*** Data to examine ***
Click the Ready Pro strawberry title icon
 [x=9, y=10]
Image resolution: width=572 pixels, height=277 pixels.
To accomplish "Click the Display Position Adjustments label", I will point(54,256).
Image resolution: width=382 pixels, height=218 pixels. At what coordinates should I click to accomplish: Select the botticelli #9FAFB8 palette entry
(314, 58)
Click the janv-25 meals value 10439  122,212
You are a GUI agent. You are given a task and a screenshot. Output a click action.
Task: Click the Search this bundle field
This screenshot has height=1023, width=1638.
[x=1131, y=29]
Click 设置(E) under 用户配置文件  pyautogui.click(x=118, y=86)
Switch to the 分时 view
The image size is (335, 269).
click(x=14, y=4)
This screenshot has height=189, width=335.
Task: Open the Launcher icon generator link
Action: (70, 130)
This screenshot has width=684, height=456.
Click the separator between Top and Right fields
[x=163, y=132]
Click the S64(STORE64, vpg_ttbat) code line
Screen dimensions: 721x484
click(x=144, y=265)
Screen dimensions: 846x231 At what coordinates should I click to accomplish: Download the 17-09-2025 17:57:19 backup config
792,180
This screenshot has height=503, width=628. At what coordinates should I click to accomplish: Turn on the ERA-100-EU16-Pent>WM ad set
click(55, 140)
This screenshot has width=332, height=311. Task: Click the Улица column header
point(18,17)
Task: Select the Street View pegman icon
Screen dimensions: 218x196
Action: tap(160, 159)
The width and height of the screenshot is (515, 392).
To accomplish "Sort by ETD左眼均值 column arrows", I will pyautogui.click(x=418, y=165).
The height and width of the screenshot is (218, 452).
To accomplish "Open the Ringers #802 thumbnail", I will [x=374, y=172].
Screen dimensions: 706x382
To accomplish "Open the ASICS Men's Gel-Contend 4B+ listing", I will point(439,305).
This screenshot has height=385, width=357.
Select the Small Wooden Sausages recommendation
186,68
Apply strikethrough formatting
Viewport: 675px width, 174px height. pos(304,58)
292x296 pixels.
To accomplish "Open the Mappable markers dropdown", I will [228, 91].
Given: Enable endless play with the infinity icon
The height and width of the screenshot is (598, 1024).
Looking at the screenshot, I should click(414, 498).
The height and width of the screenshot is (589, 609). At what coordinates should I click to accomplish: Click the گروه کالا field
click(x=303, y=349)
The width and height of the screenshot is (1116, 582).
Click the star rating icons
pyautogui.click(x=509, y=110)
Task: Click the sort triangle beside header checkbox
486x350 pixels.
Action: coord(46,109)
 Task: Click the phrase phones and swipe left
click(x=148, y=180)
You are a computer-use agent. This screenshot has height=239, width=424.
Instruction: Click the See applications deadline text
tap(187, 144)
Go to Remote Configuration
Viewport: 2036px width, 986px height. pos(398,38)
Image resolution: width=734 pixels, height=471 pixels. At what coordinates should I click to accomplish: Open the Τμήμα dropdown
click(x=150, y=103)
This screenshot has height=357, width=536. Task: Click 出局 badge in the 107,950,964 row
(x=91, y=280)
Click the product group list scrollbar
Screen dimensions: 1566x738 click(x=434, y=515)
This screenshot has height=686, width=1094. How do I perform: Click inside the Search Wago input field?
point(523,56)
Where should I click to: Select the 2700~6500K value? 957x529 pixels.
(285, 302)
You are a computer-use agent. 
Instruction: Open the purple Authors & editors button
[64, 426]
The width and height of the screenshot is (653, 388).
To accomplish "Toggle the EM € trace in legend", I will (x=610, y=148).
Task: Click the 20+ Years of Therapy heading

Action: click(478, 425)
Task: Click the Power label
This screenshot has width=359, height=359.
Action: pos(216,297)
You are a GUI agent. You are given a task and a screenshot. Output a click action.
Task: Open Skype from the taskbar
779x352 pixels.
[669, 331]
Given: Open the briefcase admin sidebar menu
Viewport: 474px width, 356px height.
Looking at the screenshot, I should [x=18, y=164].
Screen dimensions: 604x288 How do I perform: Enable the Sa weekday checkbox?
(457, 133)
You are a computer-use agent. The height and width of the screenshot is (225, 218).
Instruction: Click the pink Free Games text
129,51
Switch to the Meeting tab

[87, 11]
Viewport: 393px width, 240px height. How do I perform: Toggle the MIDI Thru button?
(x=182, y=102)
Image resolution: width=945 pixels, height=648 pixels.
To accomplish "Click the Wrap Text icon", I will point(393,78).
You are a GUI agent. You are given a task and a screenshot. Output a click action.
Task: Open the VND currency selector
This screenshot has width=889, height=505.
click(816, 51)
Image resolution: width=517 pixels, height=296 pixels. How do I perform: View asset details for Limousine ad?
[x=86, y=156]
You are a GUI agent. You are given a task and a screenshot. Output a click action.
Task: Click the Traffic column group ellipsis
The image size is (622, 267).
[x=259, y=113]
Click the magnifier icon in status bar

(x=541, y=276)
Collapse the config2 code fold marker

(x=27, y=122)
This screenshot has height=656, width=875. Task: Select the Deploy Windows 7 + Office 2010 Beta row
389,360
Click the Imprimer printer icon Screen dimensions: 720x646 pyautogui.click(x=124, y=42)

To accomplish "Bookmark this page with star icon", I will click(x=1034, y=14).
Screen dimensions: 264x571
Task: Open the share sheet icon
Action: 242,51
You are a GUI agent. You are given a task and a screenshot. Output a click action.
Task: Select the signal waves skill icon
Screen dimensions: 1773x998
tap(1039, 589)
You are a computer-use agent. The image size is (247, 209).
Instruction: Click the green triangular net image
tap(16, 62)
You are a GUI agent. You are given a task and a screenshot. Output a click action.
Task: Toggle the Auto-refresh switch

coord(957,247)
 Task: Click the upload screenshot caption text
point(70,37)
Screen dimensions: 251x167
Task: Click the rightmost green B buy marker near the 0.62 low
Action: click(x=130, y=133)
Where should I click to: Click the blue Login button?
*** End of Data to examine ***
● Task prompt
Repeat all the lines above verbatim.

● Answer for the task
Click the Ready Pro strawberry title icon
 [x=9, y=10]
Image resolution: width=572 pixels, height=277 pixels.
To accomplish "Click the Display Position Adjustments label", I will point(54,256).
Image resolution: width=382 pixels, height=218 pixels. At what coordinates should I click to accomplish: Select the botticelli #9FAFB8 palette entry
(314, 58)
Click the janv-25 meals value 10439  122,212
You are a GUI agent. You are given a task and a screenshot. Output a click action.
Task: Click the Search this bundle field
This screenshot has height=1023, width=1638.
[x=1131, y=29]
Click 设置(E) under 用户配置文件  pyautogui.click(x=118, y=86)
Switch to the 分时 view
The image size is (335, 269).
click(x=14, y=4)
This screenshot has height=189, width=335.
Task: Open the Launcher icon generator link
Action: (70, 130)
This screenshot has width=684, height=456.
Click the separator between Top and Right fields
[x=163, y=132]
Click the S64(STORE64, vpg_ttbat) code line
Screen dimensions: 721x484
click(x=144, y=265)
Screen dimensions: 846x231 At what coordinates should I click to accomplish: Download the 17-09-2025 17:57:19 backup config
792,180
This screenshot has height=503, width=628. At what coordinates should I click to accomplish: Turn on the ERA-100-EU16-Pent>WM ad set
click(55, 140)
This screenshot has width=332, height=311. Task: Click the Улица column header
point(18,17)
Task: Select the Street View pegman icon
Screen dimensions: 218x196
Action: tap(160, 159)
The width and height of the screenshot is (515, 392).
To accomplish "Sort by ETD左眼均值 column arrows", I will pyautogui.click(x=418, y=165).
The height and width of the screenshot is (218, 452).
To accomplish "Open the Ringers #802 thumbnail", I will [x=374, y=172].
Screen dimensions: 706x382
To accomplish "Open the ASICS Men's Gel-Contend 4B+ listing", I will point(439,305).
This screenshot has height=385, width=357.
Select the Small Wooden Sausages recommendation
186,68
Apply strikethrough formatting
Viewport: 675px width, 174px height. pos(304,58)
292x296 pixels.
To accomplish "Open the Mappable markers dropdown", I will [228, 91].
Given: Enable endless play with the infinity icon
The height and width of the screenshot is (598, 1024).
Looking at the screenshot, I should click(414, 498).
The height and width of the screenshot is (589, 609). At what coordinates should I click to accomplish: Click the گروه کالا field
click(x=303, y=349)
The width and height of the screenshot is (1116, 582).
Click the star rating icons
pyautogui.click(x=509, y=110)
Task: Click the sort triangle beside header checkbox
486x350 pixels.
Action: coord(46,109)
 Task: Click the phrase phones and swipe left
click(x=148, y=180)
You are a computer-use agent. This screenshot has height=239, width=424.
Instruction: Click the See applications deadline text
tap(187, 144)
Go to Remote Configuration
Viewport: 2036px width, 986px height. pos(398,38)
Image resolution: width=734 pixels, height=471 pixels. At what coordinates should I click to accomplish: Open the Τμήμα dropdown
click(x=150, y=103)
This screenshot has height=357, width=536. Task: Click 出局 badge in the 107,950,964 row
(x=91, y=280)
Click the product group list scrollbar
Screen dimensions: 1566x738 click(x=434, y=515)
This screenshot has height=686, width=1094. How do I perform: Click inside the Search Wago input field?
point(523,56)
Where should I click to: Select the 2700~6500K value? 957x529 pixels.
(285, 302)
You are a computer-use agent. 
Instruction: Open the purple Authors & editors button
[64, 426]
The width and height of the screenshot is (653, 388).
To accomplish "Toggle the EM € trace in legend", I will (x=610, y=148).
Task: Click the 20+ Years of Therapy heading

Action: click(478, 425)
Task: Click the Power label
This screenshot has width=359, height=359.
Action: pos(216,297)
You are a GUI agent. You are given a task and a screenshot. Output a click action.
Task: Open Skype from the taskbar
779x352 pixels.
[669, 331]
Given: Open the briefcase admin sidebar menu
Viewport: 474px width, 356px height.
Looking at the screenshot, I should [x=18, y=164].
Screen dimensions: 604x288 How do I perform: Enable the Sa weekday checkbox?
(457, 133)
You are a computer-use agent. The height and width of the screenshot is (225, 218).
Instruction: Click the pink Free Games text
129,51
Switch to the Meeting tab

[87, 11]
Viewport: 393px width, 240px height. How do I perform: Toggle the MIDI Thru button?
(x=182, y=102)
Image resolution: width=945 pixels, height=648 pixels.
To accomplish "Click the Wrap Text icon", I will point(393,78).
You are a GUI agent. You are given a task and a screenshot. Output a click action.
Task: Open the VND currency selector
This screenshot has width=889, height=505.
click(816, 51)
Image resolution: width=517 pixels, height=296 pixels. How do I perform: View asset details for Limousine ad?
[x=86, y=156]
You are a GUI agent. You are given a task and a screenshot. Output a click action.
Task: Click the Traffic column group ellipsis
The image size is (622, 267).
[x=259, y=113]
Click the magnifier icon in status bar

(x=541, y=276)
Collapse the config2 code fold marker

(x=27, y=122)
This screenshot has height=656, width=875. Task: Select the Deploy Windows 7 + Office 2010 Beta row
389,360
Click the Imprimer printer icon Screen dimensions: 720x646 pyautogui.click(x=124, y=42)

To accomplish "Bookmark this page with star icon", I will click(x=1034, y=14).
Screen dimensions: 264x571
Task: Open the share sheet icon
Action: 242,51
You are a GUI agent. You are given a task and a screenshot. Output a click action.
Task: Select the signal waves skill icon
Screen dimensions: 1773x998
tap(1039, 589)
You are a computer-use agent. The image size is (247, 209).
Instruction: Click the green triangular net image
tap(16, 62)
You are a GUI agent. You are given a task and a screenshot. Output a click action.
Task: Toggle the Auto-refresh switch

coord(957,247)
 Task: Click the upload screenshot caption text
point(70,37)
Screen dimensions: 251x167
Task: Click the rightmost green B buy marker near the 0.62 low
Action: click(x=130, y=133)
Where should I click to: Click the blue Login button?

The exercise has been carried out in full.